Number of edges doesn't add up

I am working on this netflow event dataset as defined as below (csv)
epoch_time,duration,src_device, dst_device,protocol,src_port ,dst_port,src_packets ,dst_packets ,src_bytes,dst_bytes

I created a “device” vertex for src_device/dst_device.
I then created a directed edge from device to device with the rest of columns as attributes.

My test csv has 10k rows and I know there are 24 duplicates there, which gives me 9976 unique records.

I then loaded csv file. I got 1471 vertices, which I can understand that the dataset has 1471 unique devices. What is surprising is that I only got 1490 edges. I expect to see at least 9976 edges for unique connections between devices. Below is my gsql

create vertex device(PRIMARY_ID id String)
create directed edge netflow (
    from device, to device, 
    epoch_time UINT, duration UINT, protocol UINT, src_port String, dst_port String, 
    src_packets UINT, dst_packets UINT, src_bytes UINT, dst_bytes UINT)

create loading job load_devices for graph host_event_netflow
    define filename in_file;
    load in_file 
        to vertex device values ($2),
        to vertex device values ($3),
        to edge netflow values ($2, $3, $0, $1, $4, $5, $6, $7, $8, $9, $10) 
        using HEADER="false", SEPARATOR=",";


What did I do wrong?

1 Like

Are you expecting to get multiple edges between a single pair of device vertices? If so, that won’t work. We only support a single edge between any one pair of vertices.

You could create a list in the edge to hold all of the events, though that has its own challenges.

You could try creating a vertex “event” and doing it that way, though primary keys can be tricky there.

1 Like

Since there is most likely many communications between two devices (at different times, using different ports), the later communication overwrite the previous values of the netflow edge between the two.
You probably want to create a netflow vertex type and create multiple instances of it between devices, each representing one communication session (i.e. reify the netflow).
An alternative solution would be adding a LIST attribute to netflow (storing each netflows’ details probably in a UDF) but that would probably less efficient and more difficult to work with.

1 Like

You beat me on this :slight_smile:

1 Like

OK. I understand it now. This seems like a big deficiency in the tool as I would think this is a common thing in a graph (for example, on a map, you can go from point A to point B via lots of routes). Or I am just showing my newbie-ness in graph database. :sweat_smile:

In this case, other than storing things on a list of tuple attributes as Szilard has suggested. you can also consider adding one extra vertex type called connection_event.
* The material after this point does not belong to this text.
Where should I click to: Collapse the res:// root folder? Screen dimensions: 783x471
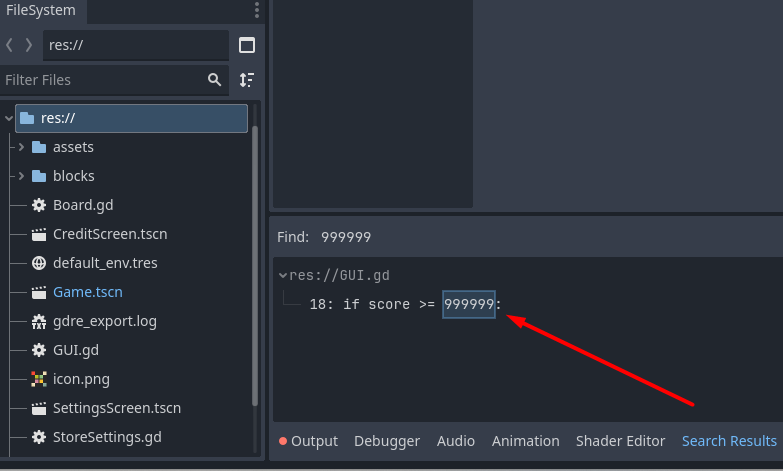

The connection_event stays between two devices. On the connection_event vertex, you can store all your current edge attributes. This way, after the loading you should have 9976 connection_event vertexes.


Thanks Xinyu,

What you suggested is what I implemented yesterday following answers from @SzilardTG Szilard and @rik .

It’s not intuitive, but seems to provide what I need to do. Long term though, are you going to support multiple edges between the same verteics?